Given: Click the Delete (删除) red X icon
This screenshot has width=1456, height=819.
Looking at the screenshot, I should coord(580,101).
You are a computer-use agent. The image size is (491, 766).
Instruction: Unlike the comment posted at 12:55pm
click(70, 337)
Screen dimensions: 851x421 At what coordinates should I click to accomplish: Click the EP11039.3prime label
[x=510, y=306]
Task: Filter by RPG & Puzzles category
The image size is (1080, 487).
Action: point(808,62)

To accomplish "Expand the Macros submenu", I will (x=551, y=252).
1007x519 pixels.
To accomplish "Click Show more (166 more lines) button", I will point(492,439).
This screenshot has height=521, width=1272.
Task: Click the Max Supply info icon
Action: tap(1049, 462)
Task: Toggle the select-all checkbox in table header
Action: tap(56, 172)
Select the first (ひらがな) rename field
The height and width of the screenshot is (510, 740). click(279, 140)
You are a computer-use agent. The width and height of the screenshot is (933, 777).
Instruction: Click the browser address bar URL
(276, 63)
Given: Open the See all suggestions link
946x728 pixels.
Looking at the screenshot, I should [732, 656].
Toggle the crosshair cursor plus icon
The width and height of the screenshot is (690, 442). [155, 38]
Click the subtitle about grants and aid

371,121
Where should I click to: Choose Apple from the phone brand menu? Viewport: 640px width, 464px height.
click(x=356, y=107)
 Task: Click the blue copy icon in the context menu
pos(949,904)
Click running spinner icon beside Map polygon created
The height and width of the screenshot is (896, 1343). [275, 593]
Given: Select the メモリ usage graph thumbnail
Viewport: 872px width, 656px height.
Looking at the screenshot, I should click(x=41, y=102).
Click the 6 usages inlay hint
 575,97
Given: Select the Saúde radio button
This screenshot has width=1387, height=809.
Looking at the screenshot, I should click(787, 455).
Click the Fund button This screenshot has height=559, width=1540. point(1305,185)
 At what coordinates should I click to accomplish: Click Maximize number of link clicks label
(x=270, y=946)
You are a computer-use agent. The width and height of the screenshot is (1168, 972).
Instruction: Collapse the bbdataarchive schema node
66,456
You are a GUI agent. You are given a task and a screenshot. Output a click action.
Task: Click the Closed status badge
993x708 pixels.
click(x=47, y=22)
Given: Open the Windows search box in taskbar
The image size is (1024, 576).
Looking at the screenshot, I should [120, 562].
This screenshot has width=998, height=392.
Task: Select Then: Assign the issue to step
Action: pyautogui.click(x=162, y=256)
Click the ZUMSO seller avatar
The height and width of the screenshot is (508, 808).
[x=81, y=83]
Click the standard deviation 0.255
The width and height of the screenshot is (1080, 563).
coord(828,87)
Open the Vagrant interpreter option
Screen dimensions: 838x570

# [What the exercise asks]
Would you output every line of the listing exactly?

# [Exercise output]
Given: Click the Delete (删除) red X icon
This screenshot has width=1456, height=819.
Looking at the screenshot, I should coord(580,101).
You are a computer-use agent. The image size is (491, 766).
Instruction: Unlike the comment posted at 12:55pm
click(70, 337)
Screen dimensions: 851x421 At what coordinates should I click to accomplish: Click the EP11039.3prime label
[x=510, y=306]
Task: Filter by RPG & Puzzles category
The image size is (1080, 487).
Action: point(808,62)

To accomplish "Expand the Macros submenu", I will (x=551, y=252).
1007x519 pixels.
To accomplish "Click Show more (166 more lines) button", I will point(492,439).
This screenshot has height=521, width=1272.
Task: Click the Max Supply info icon
Action: tap(1049, 462)
Task: Toggle the select-all checkbox in table header
Action: tap(56, 172)
Select the first (ひらがな) rename field
The height and width of the screenshot is (510, 740). click(279, 140)
You are a computer-use agent. The width and height of the screenshot is (933, 777).
Instruction: Click the browser address bar URL
(276, 63)
Given: Open the See all suggestions link
946x728 pixels.
Looking at the screenshot, I should [732, 656].
Toggle the crosshair cursor plus icon
The width and height of the screenshot is (690, 442). [155, 38]
Click the subtitle about grants and aid

371,121
Where should I click to: Choose Apple from the phone brand menu? Viewport: 640px width, 464px height.
click(x=356, y=107)
 Task: Click the blue copy icon in the context menu
pos(949,904)
Click running spinner icon beside Map polygon created
The height and width of the screenshot is (896, 1343). [275, 593]
Given: Select the メモリ usage graph thumbnail
Viewport: 872px width, 656px height.
Looking at the screenshot, I should click(x=41, y=102).
Click the 6 usages inlay hint
 575,97
Given: Select the Saúde radio button
This screenshot has width=1387, height=809.
Looking at the screenshot, I should click(787, 455).
Click the Fund button This screenshot has height=559, width=1540. point(1305,185)
 At what coordinates should I click to accomplish: Click Maximize number of link clicks label
(x=270, y=946)
You are a computer-use agent. The width and height of the screenshot is (1168, 972).
Instruction: Collapse the bbdataarchive schema node
66,456
You are a GUI agent. You are given a task and a screenshot. Output a click action.
Task: Click the Closed status badge
993x708 pixels.
click(x=47, y=22)
Given: Open the Windows search box in taskbar
The image size is (1024, 576).
Looking at the screenshot, I should [120, 562].
This screenshot has width=998, height=392.
Task: Select Then: Assign the issue to step
Action: pyautogui.click(x=162, y=256)
Click the ZUMSO seller avatar
The height and width of the screenshot is (508, 808).
[x=81, y=83]
Click the standard deviation 0.255
The width and height of the screenshot is (1080, 563).
coord(828,87)
Open the Vagrant interpreter option
Screen dimensions: 838x570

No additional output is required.